Peter Singer at The New York Review of Books:
The most fundamental question to ask about Pacelle’s thesis is whether the humane economy can take us beyond piecemeal reforms to a world without speciesism. As long as we continue to eat animals, that seems doubtful, for it is difficult to respect the interests of beings we eat, especially when we are under no necessity to eat them. This daily practice taints all our attitudes toward animals. Can the humane economy change that?

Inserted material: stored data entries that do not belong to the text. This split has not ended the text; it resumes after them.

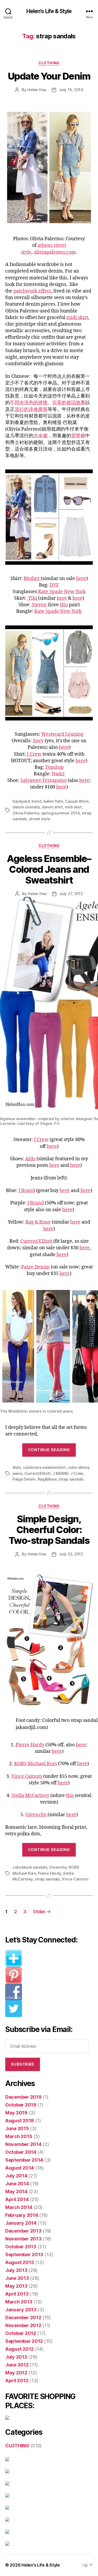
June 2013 (17, 2278)
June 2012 (17, 2365)
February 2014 (21, 2215)
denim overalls (26, 806)
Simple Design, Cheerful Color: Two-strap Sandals (49, 1529)
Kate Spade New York (62, 592)
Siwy (38, 741)
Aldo (30, 1159)
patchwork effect (32, 291)
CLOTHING (48, 63)
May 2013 (16, 2286)
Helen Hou (37, 89)
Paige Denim (35, 1267)
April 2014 (16, 2199)
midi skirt (77, 318)
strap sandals (71, 1479)
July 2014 (16, 2175)
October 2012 (20, 2333)
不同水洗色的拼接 (29, 403)
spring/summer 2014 (60, 813)
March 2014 (18, 2207)
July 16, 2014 (71, 89)
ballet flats (53, 801)
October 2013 (20, 2246)
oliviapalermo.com (55, 252)
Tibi (32, 598)
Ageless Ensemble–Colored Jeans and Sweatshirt (49, 869)
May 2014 (16, 2191)
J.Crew (34, 754)
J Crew (76, 1473)
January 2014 (21, 2223)
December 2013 (23, 2231)
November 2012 (23, 2325)
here (81, 579)
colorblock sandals (30, 1867)
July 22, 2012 (71, 1553)
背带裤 (78, 436)
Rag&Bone (47, 1479)
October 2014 (20, 2152)
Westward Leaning (62, 734)
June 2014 (17, 2183)
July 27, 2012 (71, 893)
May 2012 (16, 2372)
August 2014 (19, 2168)
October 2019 (20, 2105)
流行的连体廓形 (31, 409)
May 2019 (16, 2112)
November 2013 (23, 2238)
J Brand (27, 1191)
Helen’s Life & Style (40, 2565)
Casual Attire (77, 801)
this (64, 605)
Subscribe (22, 2064)
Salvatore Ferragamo (43, 780)
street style (39, 818)
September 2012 (24, 2341)
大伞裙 (40, 436)
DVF (54, 585)
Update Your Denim (49, 76)
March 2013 (18, 2302)
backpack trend (27, 801)
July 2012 (16, 2357)
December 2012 (23, 2317)
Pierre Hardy (29, 1745)
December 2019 (23, 2097)
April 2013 (16, 2294)
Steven (39, 605)
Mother (32, 579)
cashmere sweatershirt (44, 1467)
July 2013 (16, 2270)
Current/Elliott (36, 1241)
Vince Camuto (27, 1776)
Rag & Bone (38, 1222)
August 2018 (19, 2120)
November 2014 (23, 2144)
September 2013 (24, 2254)
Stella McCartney (30, 1796)
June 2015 (17, 2128)
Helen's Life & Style (49, 11)
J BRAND (60, 1473)
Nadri (58, 774)
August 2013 (19, 2262)
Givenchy (36, 1815)
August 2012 (19, 2349)
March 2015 (18, 2136)
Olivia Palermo (26, 813)
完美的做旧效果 (68, 403)
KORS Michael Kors (35, 1764)
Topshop (54, 767)
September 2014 (24, 2160)
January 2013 (21, 2309)
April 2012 (16, 2380)
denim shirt (52, 806)
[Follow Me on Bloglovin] (49, 1958)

Pacelle introduces us to several entrepreneurs who are trying to change it. Plant-based products with the taste and “mouth feel” of meat are already in supermarkets and restaurant chains, offering a product that is not only cruelty-free, but healthier and more environmentally friendly than meat. Further down the track, if costs can be reduced we may be eating meat that comes from a factory without ever being part of an animal. In 2013 Mark Post, of Maastricht University in the Netherlands, served a group of journalists the world’s first lab-grown hamburger. In a Brooklyn laboratory, Andras Forgacs’s company Modern Meadow uses a different process to achieve the same end. Forgacs visited Pacelle in Washington, D.C., bringing a “steak chip,” a kind of lab-grown beef jerky. Pacelle, a vegan for thirty years, had to think hard before deciding to take a bite. He does not enthuse about the taste, but adds that real beef jerky wouldn’t do much for him either.
There is broad support beyond the animal movement for reducing meat consumption. The United Nations Food and Agriculture Organization report Livestock’s Long Shadowacknowledged that livestock, as a result of their digestive process, are responsible for more greenhouse gas emissions than the entire transport sector.7 One study has even suggested that farmed animals are the most significant drivers of climate change.